L’économie solidaire est en pleine expansion au Japon. Elle touche divers domaines comme l’immobilier et l’automobile. La dernière tendance de cette économie, le vélo. De plus en plus de municipalités et d’entreprises privées commencent à proposer des services de locations ou de prêts de vélos.  

Domoco, Japan Railway, SoftBank, autant d’entreprises qui se lancent dans la location de vélos au Japon. La demande est grandissante : lors d’une session expérimentale, Domoco enregistre une activité de 1,8 million de locations durant l’année 2016, contre 20 000 vélos loués en 2012. Un gain d’intérêt qui s’explique facilement : la raison principale est l’utilisation pour aller travailler (rouler à vélo prend moins de temps que certains transports en commun), suivie du tourisme et du shopping.

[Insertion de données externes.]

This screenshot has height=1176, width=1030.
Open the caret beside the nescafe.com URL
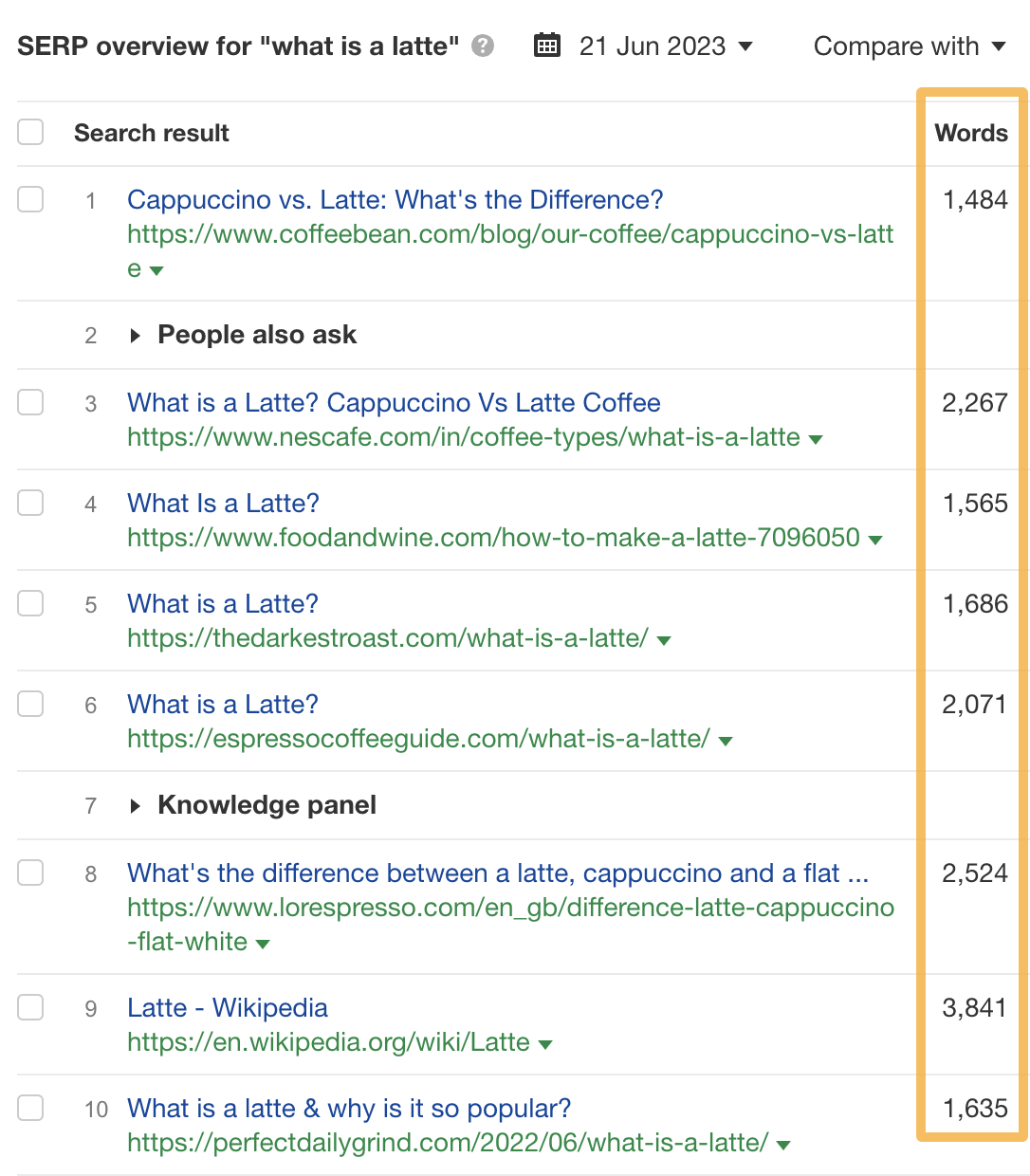point(817,439)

L’utilisation du vélo est, de plus, très simple. Il suffit de s’enregistrer sur internet et de données ses coordonnés. Par contre, ce genre de service n’a pas que des avantages. Le premier, et pas des moindres, et l’organisation des vélos. On pourrait croire au premier abord que l’utilisation des vélos est écologique, pourtant, il faut utiliser des camions pour déplacer les vélos. La deuxième problématique est la dégradation ou le vol des vélos qui engendrent des coûts supplémentaires à l’entretien de l’activité. Pourtant les entreprises comptent développer ce service dont la demande est florissante.